Johan, thank you for taking the time to speak to us. Please can you tell our readers a little bit about yourself, your current role, and your main priorities at the moment?


  • Stress testing
  • Balance Sheet Optimization
  • Risk Appetite
  • Governance and Policies
  • Emerging market risks & exposure of our core book to these moves
What, for you, are the benefits of attending a conference like the Liquidity Risk Management USA 2018 Congress and what key topics are you looking forward to?

Connecting with peers to hear different approaches to the same issues. Sometimes it takes hearing someone provide a completely different interpretation to the same question to move you forward. On this front, I’m looking forward to hearing about:

  • Intraday
  • Money market reform
  • FTP
  • Modelling
You will be joining a panel discussion alongside BNP Paribas and MUFG Union Bank on Contingency Funding Plans. Without giving too much away, how do you believe FIs can best prepare for a crisis? 

First, I think it is critical for Financial Institutions to move away from the “tick-the-box” mentality of the past several years spurred to address the mounting regulations and feedback, and to focus on how to turn some of these requirements such as the CFP into core tools. For instance, can Treasurers say I actually follow this plan, or is it more fanciful. Efforts should be spent on honing the most core actions to be taken and where there are gaps, build up capabilities.

  • Can you say you could execute or have access to all contingent funding options listed.
  • “Be realistic”
You will also be joining a panel discussion alongside Bank of China USA and BNP Paribas on Interest Rate Risk. What key talking points do you believe the panellists will be addressing?

On IRR, one major topic of late is the recent Basel paper on IRRBB and enhanced disclosure standards when treatment isn’t consistent globally.

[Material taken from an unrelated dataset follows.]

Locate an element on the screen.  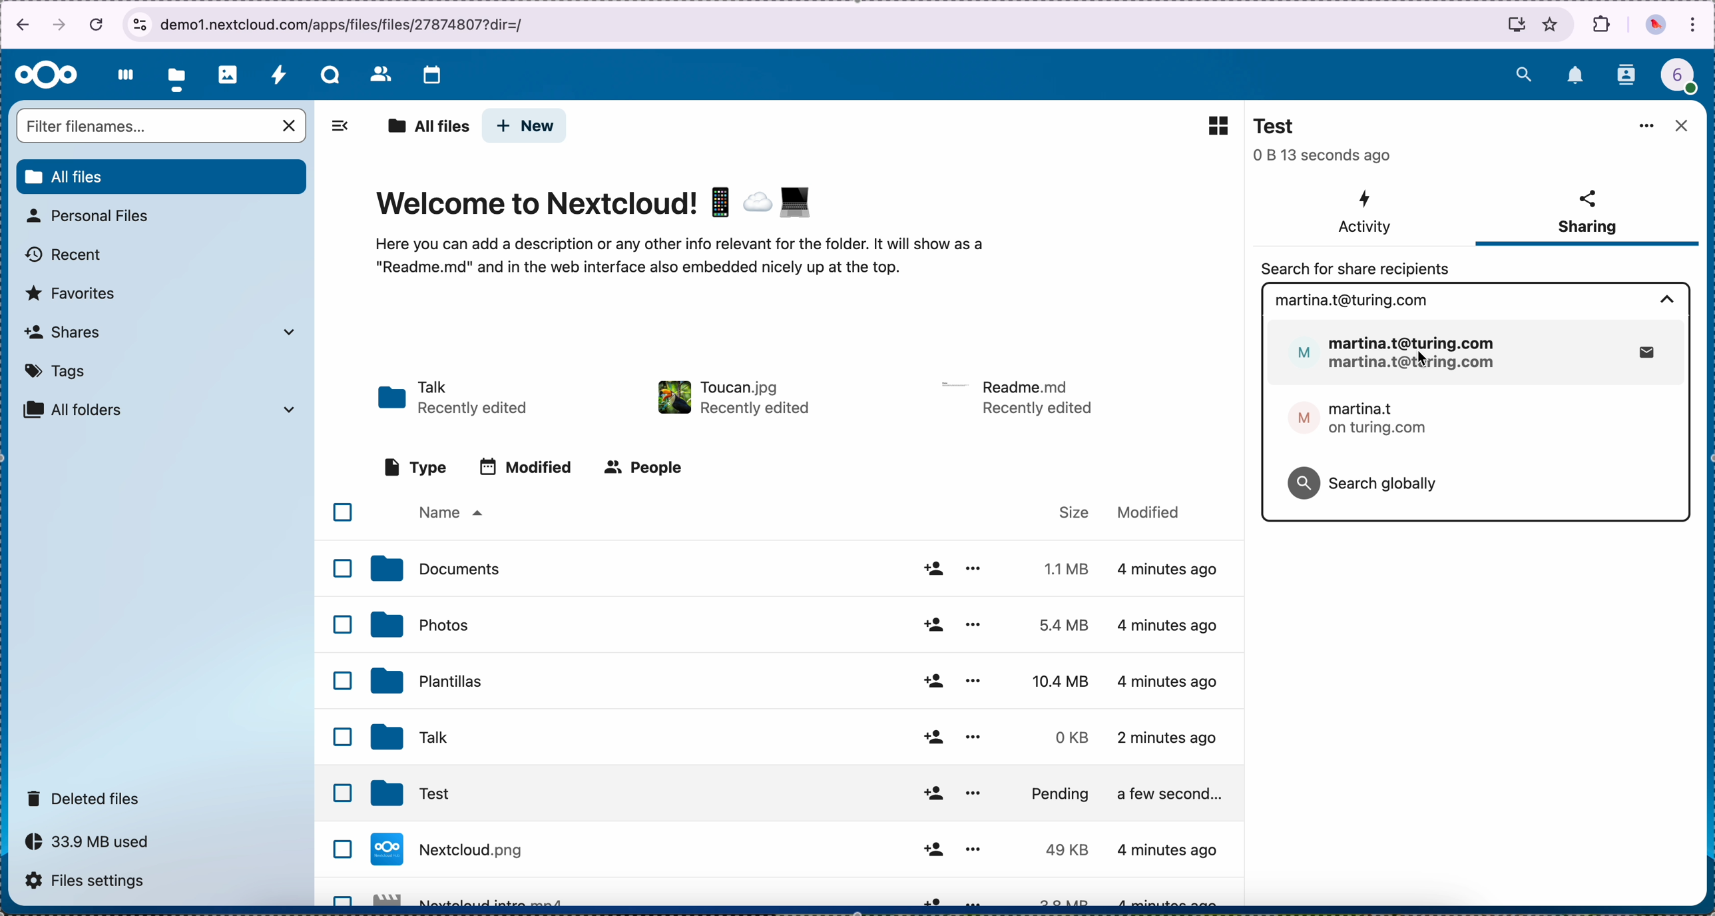
profile is located at coordinates (1687, 79).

  • Also, there are probably a number of questions on the Libor-OIS volume this year and impacts to banks as we plan to move away from Libor.
  • Lastly, I think modelling and risk centralization may also be topics.
What considerations must be made when managing liquidity risk in rising rate environment

Moving out of the current low and flat rate environment will come with a number of potential pitfalls. On the surface there are the open questions around changes in deposit volumes and increased trading flows. But there are also tertiary considerations around market liquidity impacting monetization assumptions, haircuts, and credit spreads for new issuance or call features. For instance, if we think about clients buying a spread when they take out a loan, the past market cycle/rate environment has been very kind to clients with less than optimal credit. If these clients have unfunded lines or have not been maximising utilization, this may change.

What key challenges and concerns are on the horizon for liquidity risk professionals?

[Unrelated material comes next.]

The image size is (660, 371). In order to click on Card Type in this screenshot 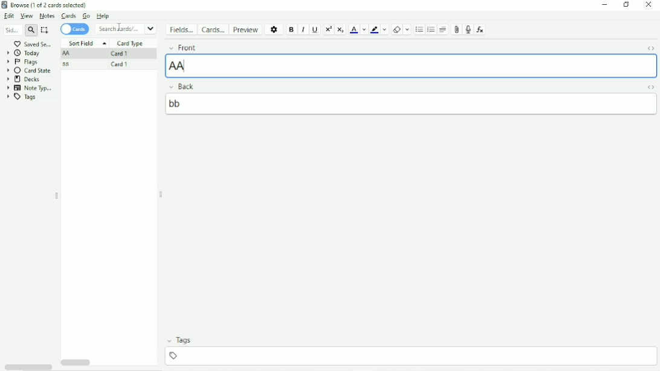, I will do `click(130, 44)`.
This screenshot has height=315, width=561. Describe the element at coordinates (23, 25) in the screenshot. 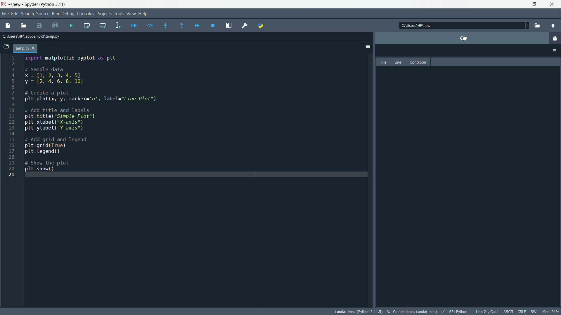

I think clearly regulatory pressure is a big focus and consistent with recent trade war rhetoric, the recent “roll-back” or update to Dodd-Frank was favourable to U.S. firms. So, global banks operating in the U.S. will find the market potentially more liquid intensive to operate in than U.S. peers, impacting profitability and driving the need to sell clients on a global prod. solution.


Beyond the regulatory/political environment, I think liquidity professionals need to think about the maturity of their stress testing capabilities. If your firm lacks refined models for risk identification, you need to be working with the business to enhance these tools. If you have just finished updating your models, you should be focussed on improving reporting to business and management to drive improved management. If your management and business understand their risk and are appropriately charged for the risk, you should be working to help drive B/S optimisation to drive down your liquidity costs. And if you believe you’re doing all of that, then you should be working with the business to refine the prod. suite to optimize your firm’s liquidity.